** Opening GIVEN DATA block **

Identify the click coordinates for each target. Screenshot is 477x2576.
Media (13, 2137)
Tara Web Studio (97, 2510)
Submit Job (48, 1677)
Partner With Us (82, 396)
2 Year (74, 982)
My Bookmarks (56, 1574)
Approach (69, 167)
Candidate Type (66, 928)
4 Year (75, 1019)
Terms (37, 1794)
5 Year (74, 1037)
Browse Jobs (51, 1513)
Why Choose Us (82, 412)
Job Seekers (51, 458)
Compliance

** Closing GIVEN DATA block **

DIRECTIONS: Using the data above, repeat every line exactly.

SOLVED EXERCISE:
Identify the click coordinates for each target. Screenshot is 477x2576.
Media (13, 2137)
Tara Web Studio (97, 2510)
Submit Job (48, 1677)
Partner With Us (82, 396)
2 Year (74, 982)
My Bookmarks (56, 1574)
Approach (69, 167)
Candidate Type (66, 928)
4 Year (75, 1019)
Terms (37, 1794)
5 Year (74, 1037)
Browse Jobs (51, 1513)
Why Choose Us (82, 412)
Job Seekers (51, 458)
Compliance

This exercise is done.